Nightly Song
Musings on Songs that Strike a Chord Tonight

Archive for the ‘Green on Red’ Category

Keep on Movin’ – Green on Red

July 21, 2010

Keep on Movin’

Written and recorded by Green on Red.

Here’s a road song that captures rhythm, joy, despair and rootlessness of roaming the interstates. From the opening strums of the guitar, this music keeps pushing the pedal, drums, piano, and propulsive guitar flying down the highway all lashed together by lead singer Dan Stuarts careening vocals. The pulse builds throughout the song until it explodes in a frenzy of ringing guitars, clashing cymbals and pounding piano. Call it cowboy rock without all the cowboy clichés: a man on the road compulsively moving.
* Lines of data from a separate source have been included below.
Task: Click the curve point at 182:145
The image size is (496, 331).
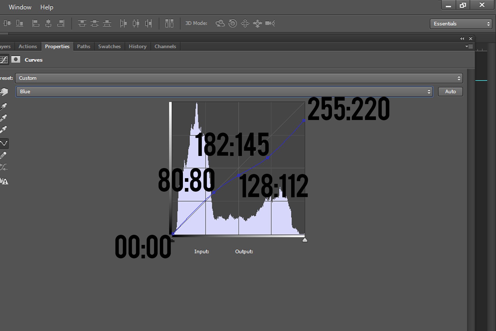Action: [268, 157]
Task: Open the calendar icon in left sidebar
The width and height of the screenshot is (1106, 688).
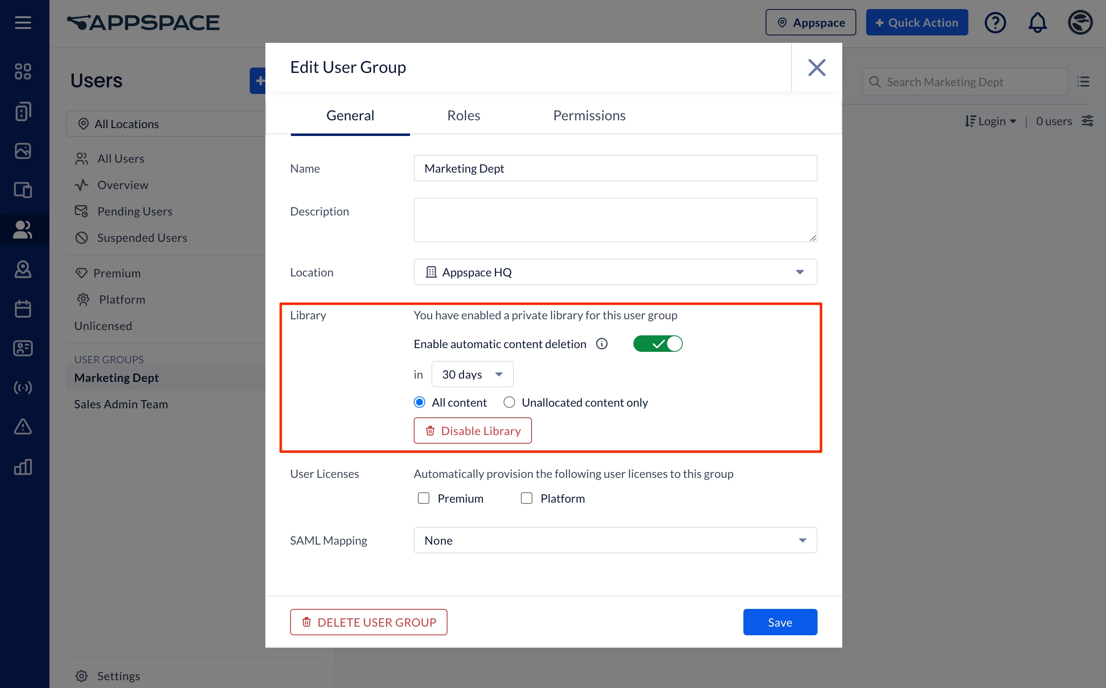Action: click(23, 309)
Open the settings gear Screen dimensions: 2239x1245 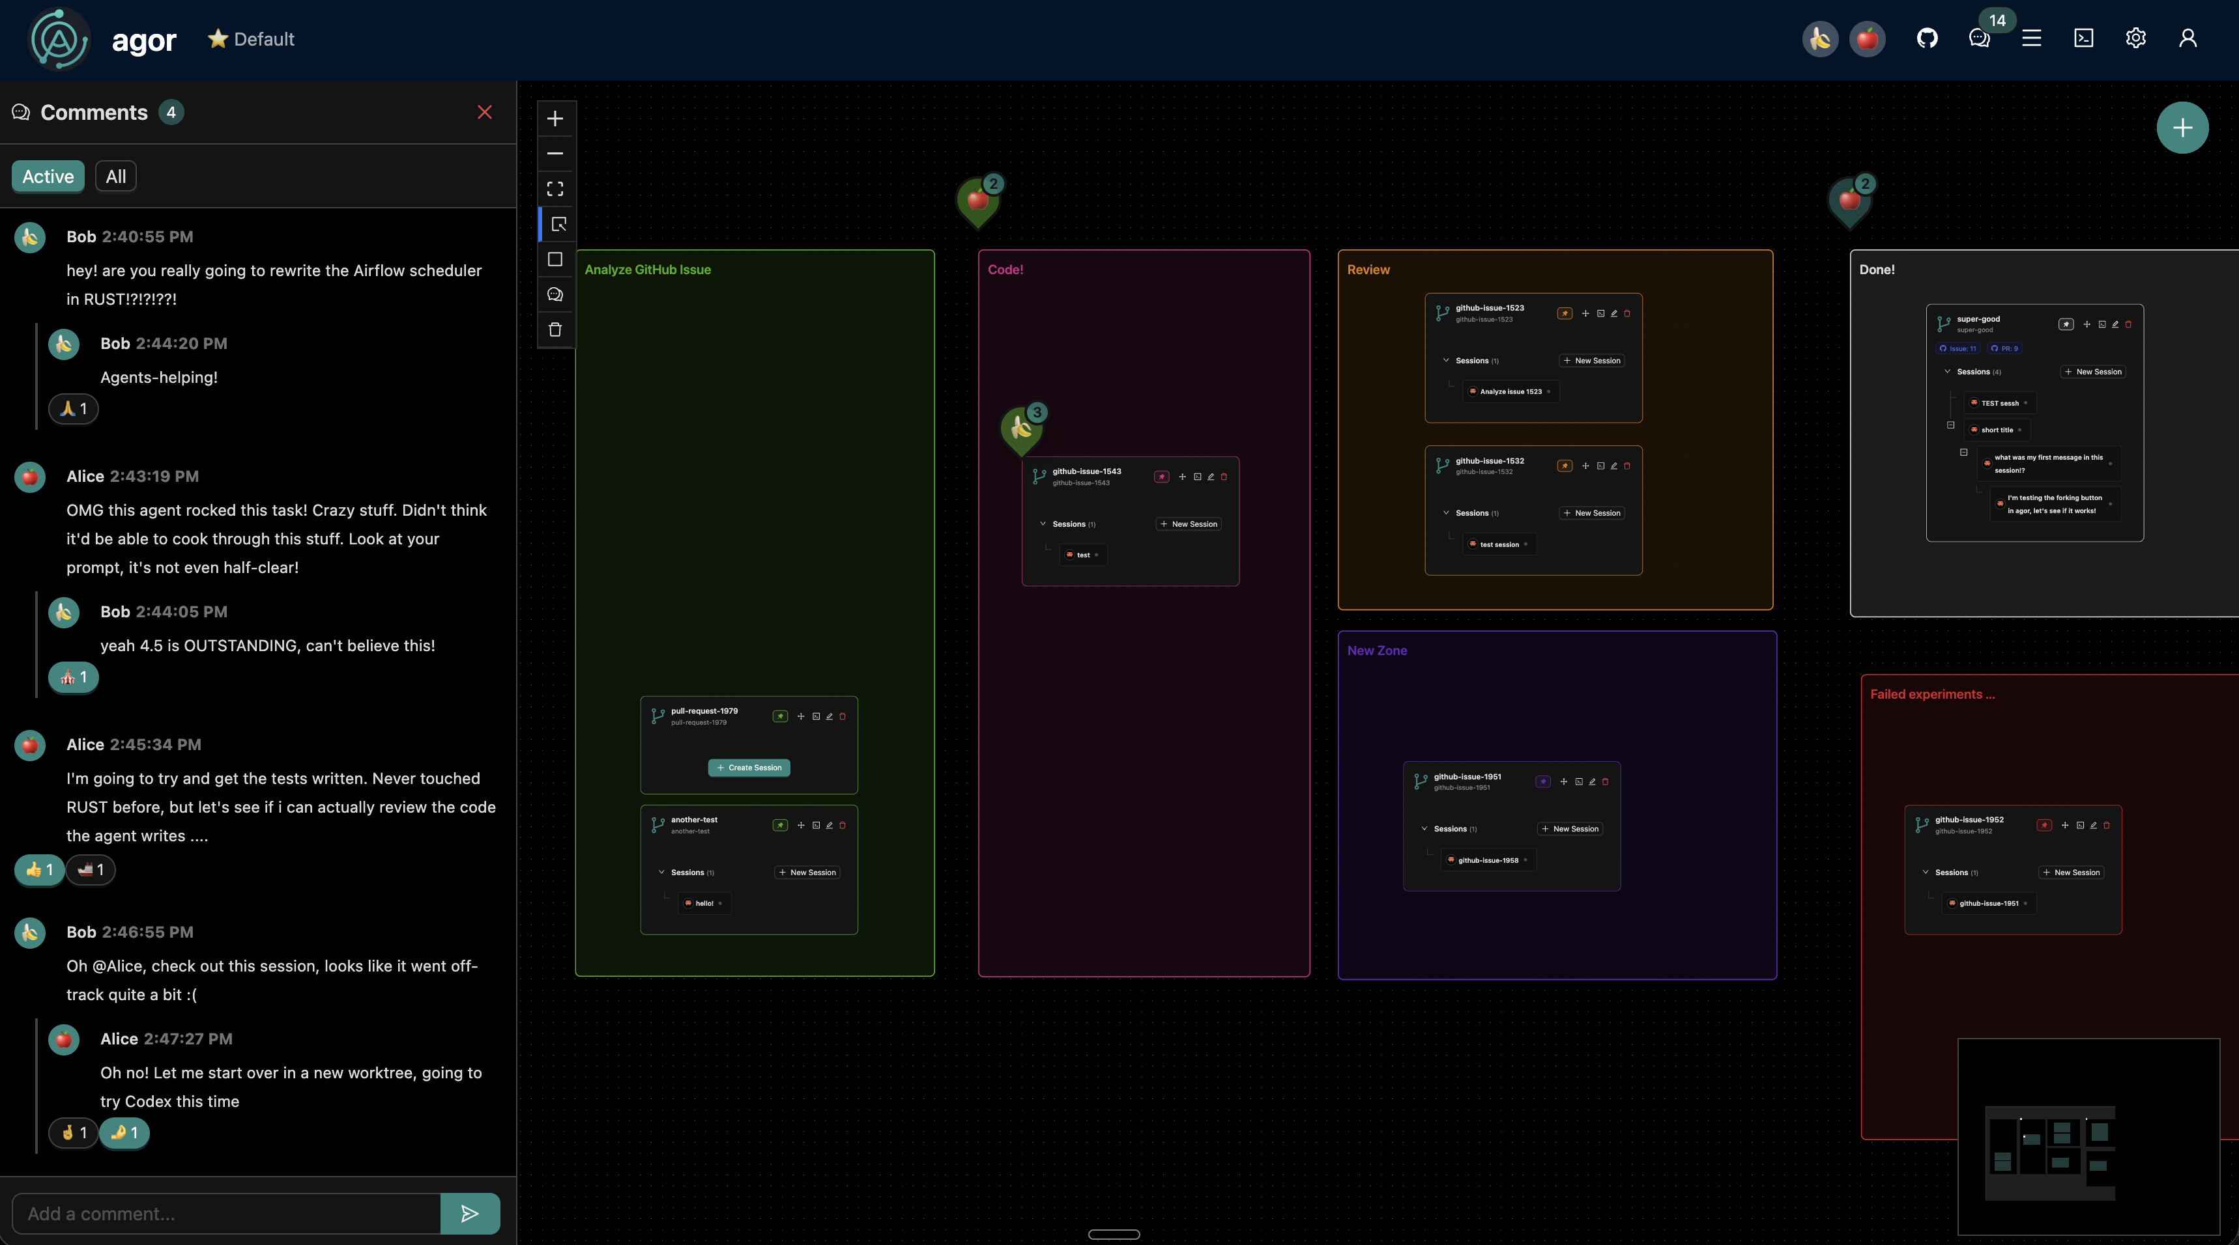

The song has a wiry and rugged sound as if putting music to the Arizona desert from where the band hailed, think rattlesnakes and endless stretches of blacktop.

Song for the Dreamers – Danny and Dusty

June 25, 2010

Song for the Dreams
Performed by Danny and Dusty. Written by Dan Stuart and Steve Wynn.

It’s 1985 and there’s a music scene cooking in Los Angles dubbed the Paisley Underground, their sound ranging from pop to roots rock to psychedelia. The leading bands included the Bangles, Game Theory, The Long Ryders, The Dream Syndicate and Green on Red. On one particular weekend, Dan Stuart (lead sing form Green on Red and Steve Wynne (lead singer from the Dream Syndicate) pulled some band mates and some friends from the Long Ryders into a studio for a weekend. Over the next 36 hours, they consumed combustibles by the bucket load and recorded a complete album put out under the moniker Danny and Dusty with the title, The Lost Weekend.

Thankfully, the recordings were not lost. In many ways, what they laid down in that studio exceeded what any of the bands did on their own. That album features some great songs, including “The Word is Out” and “Miracle Mile,” but nothing beats “Song for the Dreamers.” A rollicking tribute to losers, hustlers, schemers an dreamers, Wynn and Stuart trade vocals as if they’ve been barnstorming roadhouses for twenty years while the band unleash a frenzy behind them that makes like a Thunderbird convertible flying down the highway.